• Thanks for stopping by. Logging in to a registered account will remove all generic ads. Please reach out with any questions or concerns.

Informing the Army’s Future Structure

Something suitably and inoffensively Canadian? Regional Defence Group? Ground Based Air Defence Battery - fine. Coastal Defence Troop instead of that Long Range Precision Fires stuff. Infantry Battalion - fine.
 
Purely symbolic, I’d say. NASAMS, with its short range, wouldn’t be my first choice against stand off cruise missiles, which have been the standard armament of the Russian bomber force since the 1980’s.

The sole US Army Air Defense unit in Alaska doesn’t even have an anti-aircraft role — it’s a ballistic missile defense unit oriented more against North Korea than Russia.
Keep in mind US forces have AD assets spread out in all levels as well.
Down to MANPADS at the squad level...
 
The US Marines are going to a 15 pax squad. 12-15 is a good number IMHO...
But then there's this:
I am very confident that we have to reduce the size of the infantry battalion, I’m confident of that. Exactly how much, we gotta experiment with that. I say that because, for example, if you’re going to be light and lethal and able to operate in an austere environment, you have to be a little bit smaller and more powerful, you have to be, because if you’re still at the size we are now, I haven’t done anything to make myself more able to disaggregate underneath the watchful eye of a pacing threat,” Smith said in a phone interview this week.

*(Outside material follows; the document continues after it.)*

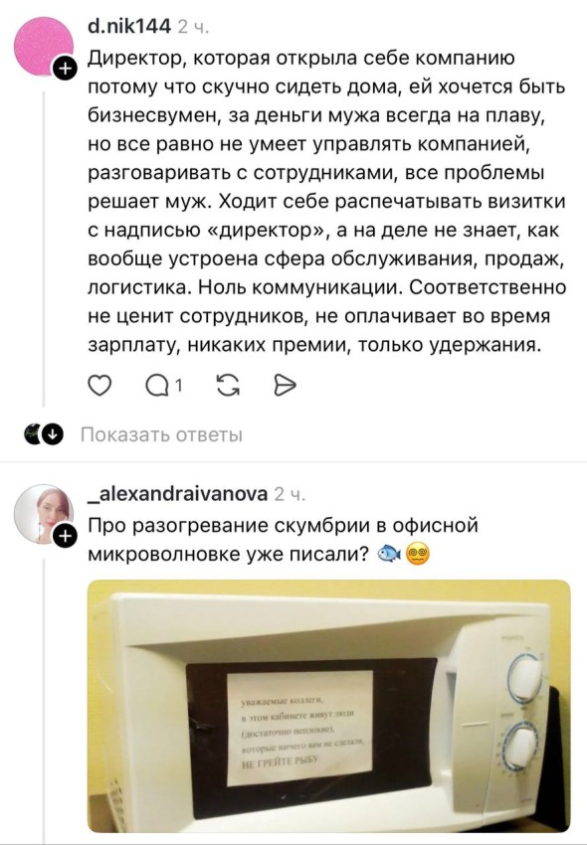Tap the dizzy face emoji

pyautogui.click(x=417, y=554)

That's kind of where I'm heading - smaller and more powerful but more of them with broader capabilities.

🍻
 
Once upon a time I was a Captain in charge of a 200 man (with females attached sometimes) company, from time to time. At the ripe old age of between 25 - 28 years.

It worked great. Mainly because I believe that those who put me in the job had the confidence that I could do it, and I had the right support from a great CSM, Pl Comds, CQMS etc etc ;)
See my last post about smaller and more lethal.

I also think senior captains (who've had a few years as platoon commanders, company 2i/c, a battalion staff tour, and the combat team commanders course) are the perfect folks to command companies.

🍻
 
Keep in mind US forces have AD assets spread out in all levels as well.
Down to MANPADS at the squad level...
Curious.

Has the Stinger been upgraded at all over the years, or are the MANPADS using stock launchers & stock missiles acquired ages ago?

The reason I ask is because our (the west) focus was on Iraq and Afghanistan for so long, any available R&D money I’m assuming went into improved armoured vehicles and personal kit.
 
Curious.

Has the Stinger been upgraded at all over the years, or are the MANPADS using stock launchers & stock missiles acquired ages ago?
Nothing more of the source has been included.